--- Start Document excerpt ---

Idiomatic expression simplification in Clojure - clojure

Inspired by this excellent post I wanted to implement a simple expression simplifier in Clojure using the algorithm used in the post. The post gives example implementations in F#, Scala, Haskell, C++, and Julia which all appear fairly elegant.
I have come up with two different implementations (see below) but I have a nagging feeling that they are both less than idiomatic.
My question is: What would an idiomatic Clojure implementation look like?
First implementation, based primarily on protocols:
(defprotocol Expr
(simplify1 [e])
(simplify [e]))
(defrecord Const [n]
Expr
(simplify1 [this] this)
(simplify [this] this))
(defrecord Variable [name]
Expr
(simplify1 [this] this)
(simplify [this] this))
(defrecord Add [l r]
Expr
(simplify1 [{:keys [l r] :as expr}]
(let [lclass (class l)
rclass (class r)]
(cond
(= lclass rclass Const)
(Const. (+ (:n l) (:n r)))
(and (= lclass Const) (= (:n l) 0))
r
(and (= rclass Const) (= (:n r) 0))
l
:else expr)))
(simplify [{:keys [l r]}]
(simplify1 (Add. (simplify l) (simplify r)))))
(defrecord Mult [l r]
Expr
(simplify1 [{:keys [l r] :as expr}]
(let [lclass (class l)
rclass (class r)]
(cond
(= lclass rclass Const)
(Const. (* (:n l) (:n r)))
(and (= lclass Const) (= (:n l) 0))
(Const. 0)
(and (= rclass Const) (= (:n r) 0))
(Const. 0)
(and (= lclass Const) (= (:n l) 1))
r
(and (= rclass Const) (= (:n r) 1))
l
:else expr)))
(simplify [{:keys [l r]}]
(simplify1 (Mult. (simplify l) (simplify r)))))
(defmulti print-expr class)
(defmethod print-expr Const [e]
(print-str (.value e)))
(defmethod print-expr ::expr [e]
(print-str "The expression cannot be simplified to a constant"))
(let [e (Add. (Mult. (Add. (Const. 1) (Mult. (Const. 0) (Variable. "X"))) (Const. 3)) (Const. 12))]
(-> e
simplify
print-expr))

--- End Document excerpt ---
--- Start Data shown ---

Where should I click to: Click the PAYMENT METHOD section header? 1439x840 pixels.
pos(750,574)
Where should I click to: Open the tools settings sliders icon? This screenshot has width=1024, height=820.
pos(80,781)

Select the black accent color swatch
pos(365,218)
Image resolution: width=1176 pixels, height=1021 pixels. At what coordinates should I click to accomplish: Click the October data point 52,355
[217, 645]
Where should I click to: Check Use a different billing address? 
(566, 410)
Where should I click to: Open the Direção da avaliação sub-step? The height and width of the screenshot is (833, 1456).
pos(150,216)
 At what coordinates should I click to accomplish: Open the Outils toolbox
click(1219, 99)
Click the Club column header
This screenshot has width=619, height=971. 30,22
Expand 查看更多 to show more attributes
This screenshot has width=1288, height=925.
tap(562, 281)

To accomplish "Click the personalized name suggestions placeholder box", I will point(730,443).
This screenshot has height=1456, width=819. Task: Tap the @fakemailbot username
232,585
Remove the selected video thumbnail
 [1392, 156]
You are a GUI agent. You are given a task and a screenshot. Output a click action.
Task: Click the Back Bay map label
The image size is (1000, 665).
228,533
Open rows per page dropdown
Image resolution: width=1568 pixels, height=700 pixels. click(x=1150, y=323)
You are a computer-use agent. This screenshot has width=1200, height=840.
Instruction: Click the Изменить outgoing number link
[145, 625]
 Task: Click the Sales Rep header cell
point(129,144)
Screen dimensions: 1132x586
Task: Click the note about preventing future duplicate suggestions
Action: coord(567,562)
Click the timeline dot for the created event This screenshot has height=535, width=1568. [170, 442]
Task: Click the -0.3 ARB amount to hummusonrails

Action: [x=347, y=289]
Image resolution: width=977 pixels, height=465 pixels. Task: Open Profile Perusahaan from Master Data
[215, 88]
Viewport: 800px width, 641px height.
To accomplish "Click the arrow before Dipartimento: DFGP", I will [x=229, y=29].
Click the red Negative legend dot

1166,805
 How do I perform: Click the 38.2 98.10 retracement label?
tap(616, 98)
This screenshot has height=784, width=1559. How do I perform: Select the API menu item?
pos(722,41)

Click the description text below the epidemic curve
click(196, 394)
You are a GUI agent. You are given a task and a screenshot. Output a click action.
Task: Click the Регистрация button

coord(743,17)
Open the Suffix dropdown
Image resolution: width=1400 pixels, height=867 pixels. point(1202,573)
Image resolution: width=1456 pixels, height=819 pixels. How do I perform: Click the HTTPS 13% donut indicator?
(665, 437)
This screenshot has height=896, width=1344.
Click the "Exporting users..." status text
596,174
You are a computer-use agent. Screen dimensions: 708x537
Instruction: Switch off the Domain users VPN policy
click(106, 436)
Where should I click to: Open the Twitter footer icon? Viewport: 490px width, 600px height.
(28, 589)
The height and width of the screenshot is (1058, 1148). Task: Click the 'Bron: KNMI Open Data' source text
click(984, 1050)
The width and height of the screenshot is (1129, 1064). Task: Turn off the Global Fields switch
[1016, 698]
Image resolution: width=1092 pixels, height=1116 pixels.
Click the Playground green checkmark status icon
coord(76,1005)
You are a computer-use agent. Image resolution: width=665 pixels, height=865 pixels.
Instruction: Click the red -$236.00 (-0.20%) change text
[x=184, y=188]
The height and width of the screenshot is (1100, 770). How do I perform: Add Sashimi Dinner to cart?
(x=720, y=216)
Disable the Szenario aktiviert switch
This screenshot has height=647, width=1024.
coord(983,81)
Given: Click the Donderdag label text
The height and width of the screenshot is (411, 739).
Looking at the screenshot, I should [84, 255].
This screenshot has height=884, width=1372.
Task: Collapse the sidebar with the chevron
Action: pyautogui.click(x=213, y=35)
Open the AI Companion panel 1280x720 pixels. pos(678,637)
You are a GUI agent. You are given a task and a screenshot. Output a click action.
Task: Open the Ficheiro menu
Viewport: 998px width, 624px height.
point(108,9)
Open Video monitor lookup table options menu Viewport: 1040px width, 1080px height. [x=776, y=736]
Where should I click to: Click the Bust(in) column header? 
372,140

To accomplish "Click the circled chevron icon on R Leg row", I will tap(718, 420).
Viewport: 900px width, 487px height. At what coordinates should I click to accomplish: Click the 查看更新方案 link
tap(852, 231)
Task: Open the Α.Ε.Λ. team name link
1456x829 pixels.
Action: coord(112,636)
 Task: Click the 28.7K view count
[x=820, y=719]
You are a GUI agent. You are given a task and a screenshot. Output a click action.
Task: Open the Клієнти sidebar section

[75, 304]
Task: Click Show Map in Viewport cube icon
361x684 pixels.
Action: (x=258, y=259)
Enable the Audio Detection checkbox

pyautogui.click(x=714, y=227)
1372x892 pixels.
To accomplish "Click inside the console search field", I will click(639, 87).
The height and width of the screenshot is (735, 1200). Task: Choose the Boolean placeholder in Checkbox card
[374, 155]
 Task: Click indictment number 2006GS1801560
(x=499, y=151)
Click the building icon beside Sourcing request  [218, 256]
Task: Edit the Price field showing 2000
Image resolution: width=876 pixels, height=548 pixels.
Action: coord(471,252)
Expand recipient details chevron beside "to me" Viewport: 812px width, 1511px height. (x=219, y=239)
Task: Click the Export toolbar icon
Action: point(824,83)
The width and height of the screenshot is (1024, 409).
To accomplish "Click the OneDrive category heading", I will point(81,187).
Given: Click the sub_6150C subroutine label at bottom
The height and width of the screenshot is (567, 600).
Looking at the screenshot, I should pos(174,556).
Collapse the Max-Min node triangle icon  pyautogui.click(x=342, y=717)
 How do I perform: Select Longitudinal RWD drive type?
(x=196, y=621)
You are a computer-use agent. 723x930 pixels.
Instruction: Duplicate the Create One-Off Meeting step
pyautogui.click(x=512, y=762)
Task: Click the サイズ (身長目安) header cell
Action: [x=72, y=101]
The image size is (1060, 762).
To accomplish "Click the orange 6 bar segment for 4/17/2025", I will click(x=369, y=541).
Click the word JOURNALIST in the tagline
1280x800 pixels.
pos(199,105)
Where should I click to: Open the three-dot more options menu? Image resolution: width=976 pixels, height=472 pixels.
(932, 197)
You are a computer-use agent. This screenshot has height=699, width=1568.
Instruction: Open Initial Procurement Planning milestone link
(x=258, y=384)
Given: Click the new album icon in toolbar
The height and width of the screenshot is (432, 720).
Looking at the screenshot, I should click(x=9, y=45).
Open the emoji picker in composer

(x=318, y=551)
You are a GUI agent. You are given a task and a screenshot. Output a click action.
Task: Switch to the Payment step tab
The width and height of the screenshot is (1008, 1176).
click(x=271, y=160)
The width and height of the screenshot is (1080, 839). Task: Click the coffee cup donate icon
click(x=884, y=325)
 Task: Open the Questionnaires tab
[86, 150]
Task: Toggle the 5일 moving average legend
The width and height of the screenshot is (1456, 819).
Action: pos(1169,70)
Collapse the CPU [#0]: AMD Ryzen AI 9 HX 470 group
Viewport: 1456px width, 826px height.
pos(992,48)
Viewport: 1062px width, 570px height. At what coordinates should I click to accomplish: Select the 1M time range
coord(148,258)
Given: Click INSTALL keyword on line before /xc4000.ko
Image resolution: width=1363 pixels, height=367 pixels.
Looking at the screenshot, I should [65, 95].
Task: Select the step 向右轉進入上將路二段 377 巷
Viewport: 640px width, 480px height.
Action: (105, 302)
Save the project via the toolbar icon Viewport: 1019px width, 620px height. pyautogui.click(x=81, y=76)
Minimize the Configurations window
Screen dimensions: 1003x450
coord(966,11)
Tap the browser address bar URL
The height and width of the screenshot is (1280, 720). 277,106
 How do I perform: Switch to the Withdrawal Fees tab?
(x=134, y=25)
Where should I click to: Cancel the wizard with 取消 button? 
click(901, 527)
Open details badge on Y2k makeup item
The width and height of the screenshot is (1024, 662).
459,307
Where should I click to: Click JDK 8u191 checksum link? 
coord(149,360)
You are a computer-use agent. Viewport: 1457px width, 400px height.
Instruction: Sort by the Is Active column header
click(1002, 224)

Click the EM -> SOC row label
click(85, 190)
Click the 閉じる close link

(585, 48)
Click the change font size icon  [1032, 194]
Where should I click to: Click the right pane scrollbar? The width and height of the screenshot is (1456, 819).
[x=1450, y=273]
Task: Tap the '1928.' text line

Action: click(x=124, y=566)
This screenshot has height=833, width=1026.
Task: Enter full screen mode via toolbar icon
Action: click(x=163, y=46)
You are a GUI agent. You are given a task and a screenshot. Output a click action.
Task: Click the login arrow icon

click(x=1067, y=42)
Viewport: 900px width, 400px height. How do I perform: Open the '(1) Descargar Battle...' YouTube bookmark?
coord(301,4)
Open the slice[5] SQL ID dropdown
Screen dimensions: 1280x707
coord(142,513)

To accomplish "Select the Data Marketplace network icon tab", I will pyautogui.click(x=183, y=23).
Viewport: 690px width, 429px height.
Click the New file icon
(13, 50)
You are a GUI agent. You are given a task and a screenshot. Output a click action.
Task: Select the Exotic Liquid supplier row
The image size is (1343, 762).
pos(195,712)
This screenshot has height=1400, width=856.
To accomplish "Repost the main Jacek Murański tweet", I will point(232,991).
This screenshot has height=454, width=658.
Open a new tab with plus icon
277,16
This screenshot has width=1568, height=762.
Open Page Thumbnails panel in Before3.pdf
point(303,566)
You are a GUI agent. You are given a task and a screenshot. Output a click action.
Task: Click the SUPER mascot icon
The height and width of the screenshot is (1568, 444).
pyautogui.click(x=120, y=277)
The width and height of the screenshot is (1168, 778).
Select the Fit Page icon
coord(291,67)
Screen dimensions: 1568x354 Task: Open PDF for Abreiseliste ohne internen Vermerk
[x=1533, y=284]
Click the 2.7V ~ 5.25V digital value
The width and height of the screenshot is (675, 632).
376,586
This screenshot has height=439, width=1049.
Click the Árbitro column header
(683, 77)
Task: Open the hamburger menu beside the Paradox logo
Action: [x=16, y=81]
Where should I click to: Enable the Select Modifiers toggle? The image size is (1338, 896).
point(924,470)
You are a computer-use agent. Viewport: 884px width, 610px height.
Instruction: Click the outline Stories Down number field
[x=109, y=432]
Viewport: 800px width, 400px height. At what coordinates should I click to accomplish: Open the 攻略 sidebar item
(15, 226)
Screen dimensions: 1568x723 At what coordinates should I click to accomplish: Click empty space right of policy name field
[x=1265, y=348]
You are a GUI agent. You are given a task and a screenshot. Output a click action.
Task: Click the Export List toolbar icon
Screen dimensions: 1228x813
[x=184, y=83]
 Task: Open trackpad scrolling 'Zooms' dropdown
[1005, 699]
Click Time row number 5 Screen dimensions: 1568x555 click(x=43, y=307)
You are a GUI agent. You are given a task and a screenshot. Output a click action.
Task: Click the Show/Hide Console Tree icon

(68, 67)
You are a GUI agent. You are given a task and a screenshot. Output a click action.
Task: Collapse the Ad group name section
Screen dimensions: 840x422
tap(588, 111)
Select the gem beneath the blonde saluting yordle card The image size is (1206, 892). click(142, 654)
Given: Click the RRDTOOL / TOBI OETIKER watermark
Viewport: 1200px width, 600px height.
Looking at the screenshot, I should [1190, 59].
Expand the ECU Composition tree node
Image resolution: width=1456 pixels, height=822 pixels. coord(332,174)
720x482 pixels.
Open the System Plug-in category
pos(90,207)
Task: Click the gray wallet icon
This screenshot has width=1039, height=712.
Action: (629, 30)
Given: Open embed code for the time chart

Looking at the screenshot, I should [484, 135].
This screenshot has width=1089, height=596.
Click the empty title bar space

--- End Data shown ---

### Task statement
Extend the forum post on simplifying expressions in Clojure, picking up right after its final line.

### Result below
Second implementation, primarily based on multimethods and more verbose than the first:
(defrecord Const [value])
(defrecord Variable [name])
(defrecord Add [l r])
(defrecord Mult [l r])
(derive Const ::expr)
(derive Variable ::expr)
(derive Add ::expr)
(derive Mult ::expr)
(defn sim-1-disp [{:keys [l r] :as e}]
(if (some #{(class e)} [Add Mult])
[(class e) (class l) (class r)]
(class e)))
(defmulti simplify class)
(defmulti simplify1 sim-1-disp)
(defmulti print-expr class)
(defmethod simplify Add [{:keys [l r]}]
(simplify1 (Add. (simplify l) (simplify r))))
(defmethod simplify Mult [{:keys [l r]}]
(simplify1 (Mult. (simplify l) (simplify r))))
(defmethod simplify ::expr [e]
e)
(defmethod simplify1 [Add Const Const] [{:keys [l r]}]
(Const. (+ (:value l) (:value r))))
(defmethod simplify1 [Add Const ::expr] [{:keys [l r] :as e}]
(if (= (:value l) 0)
r
e))
(defmethod simplify1 [Add ::expr Const] [{:keys [l r] :as e}]
(if (= (:value r) 0)
l
e))
(defmethod simplify1 [Mult Const Const] [{:keys [l r]}]
(Const. (* (.value l) (.value r))))
(defmethod simplify1 [Mult Const ::expr] [{:keys [l r] :as e}]
(cond (= (:value l) 0)
(Const. 0)
(= (:value l) 1)
r
:else e))
(defmethod simplify1 [Mult ::expr Const] [{:keys [l r] :as e}]
(cond (= (:value r) 0)
(Const. 0)
(= (:value r) 1)
l
:else e))
(defmethod simplify1 ::expr [e]
e)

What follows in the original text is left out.